There is a box, and there is stuff and the stuff gets put in the box. The marker has gone missing so the box is unlabelled. It doesn’t matter because the stuff will only stay in the box for a short while and I will just remember what is in it. I go away for a year, I stay away for three. I return and more time passes. Somehow I never choose to sort the box, there are better things to do or even the opportunity to do nothing.
More time passes, it is obvious that what is in the box, (now forgotten) is clearly not very important to my life. Still, if I have kept it this long surely it is worth continuing to keep. So the box moves under my parent’s house while I go traveling again. I put it up on a brick to keep it dry.
At some stage I open the box, take a look, decide I am not in the mood for dealing with it and close it again. A few years later I open it again, play with the stuff in it, can’t make up my mind what to do with it, and put it back. Then this week I realize that I have been sitting on some of this stuff for 17 years. That is a lot of procrastination.
Some of the things in the box were these
They date back to 1996, to the day I left Melbourne after living there for 4 years. Friends had been invited to drop by for some cake and at the last minute I decided to get out some fabric paint and calico and invite them to paint. Being in a rush I ripped the pieces up randomly and they ended up different sizes. Friends called in and painted and chatted and said farewell.
Later that night I left on the coach to Canberra and took the pieces with me. I wanted to sew them up into a flat collage to put on the wall but they were different sizes in every dimension and I couldn’t quite get them to do what I wanted. They ended up in the box. They stayed there. At one stage I threw out the ones from people I was no longer in touch with, I backed the others thinking it would make them easier to use. I still couldn’t work out what I wanted to do with them. They went back into a box.
This month’s theme, ‘sitting on stuff’ has got me thinking. If I still like these paintings, I can display them, if I don’t like them I can throw them out. I am in control. I sent pictures of some of them to their creators. Only one person remembered. Seventeen years is a lot of procrastinating. I realise I sound like I have some kind of hoarding pathology. I don’t think I do. I just wanted the art to be just as I imagined and I couldn’t let go of the image. Do I sound like I am in denial?
I love that these paintings are from people I knew from a different time in my life and that I still know them. They are an afternoon captured. One friend was learning the drums at the time. Another painted the kind of doodles she used to draw in class. Life was changing and full of possibilities.

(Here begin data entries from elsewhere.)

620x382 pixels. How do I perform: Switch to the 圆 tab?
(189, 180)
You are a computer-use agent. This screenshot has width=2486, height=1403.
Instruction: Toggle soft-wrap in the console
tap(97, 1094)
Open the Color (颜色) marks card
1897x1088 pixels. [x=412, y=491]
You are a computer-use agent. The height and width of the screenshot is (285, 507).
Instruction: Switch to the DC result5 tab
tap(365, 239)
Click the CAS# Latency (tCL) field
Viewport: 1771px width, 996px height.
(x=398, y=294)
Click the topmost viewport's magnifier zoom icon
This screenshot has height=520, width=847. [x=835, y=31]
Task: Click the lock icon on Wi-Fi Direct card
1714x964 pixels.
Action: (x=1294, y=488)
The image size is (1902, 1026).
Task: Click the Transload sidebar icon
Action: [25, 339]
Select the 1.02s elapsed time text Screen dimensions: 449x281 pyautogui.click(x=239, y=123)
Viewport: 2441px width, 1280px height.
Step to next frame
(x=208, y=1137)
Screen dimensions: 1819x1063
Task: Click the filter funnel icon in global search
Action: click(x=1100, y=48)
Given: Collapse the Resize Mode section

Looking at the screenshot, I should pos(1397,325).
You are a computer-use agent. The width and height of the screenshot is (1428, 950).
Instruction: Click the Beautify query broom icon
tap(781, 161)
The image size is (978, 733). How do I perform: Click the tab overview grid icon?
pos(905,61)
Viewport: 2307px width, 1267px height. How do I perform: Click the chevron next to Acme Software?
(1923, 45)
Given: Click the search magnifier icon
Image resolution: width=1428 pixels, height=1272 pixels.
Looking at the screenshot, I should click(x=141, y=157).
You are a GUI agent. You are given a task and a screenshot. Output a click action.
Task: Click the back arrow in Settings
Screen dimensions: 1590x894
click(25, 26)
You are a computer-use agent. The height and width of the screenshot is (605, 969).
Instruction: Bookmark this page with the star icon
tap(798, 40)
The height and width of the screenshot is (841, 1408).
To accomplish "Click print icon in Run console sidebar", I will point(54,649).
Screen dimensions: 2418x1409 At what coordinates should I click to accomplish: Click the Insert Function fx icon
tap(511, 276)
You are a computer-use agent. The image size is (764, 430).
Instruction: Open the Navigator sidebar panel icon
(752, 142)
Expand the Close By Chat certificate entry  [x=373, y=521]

This may well have been the first ‘artist called anyone’ activity that I initiated. For that, if nothing else, I want to keep these paintings, display them and remember that getting anyone and everyone to create things has been a passion for longer that I had realised.
So today I have sewed them up, ignored that they are different sizes, ignored the original vision that I had, (luckily I have kind of forgotten it anyway) and put it on the wall. They are on my wall in my creative zone and if nothing else, I can enjoy that I have finally made a decision.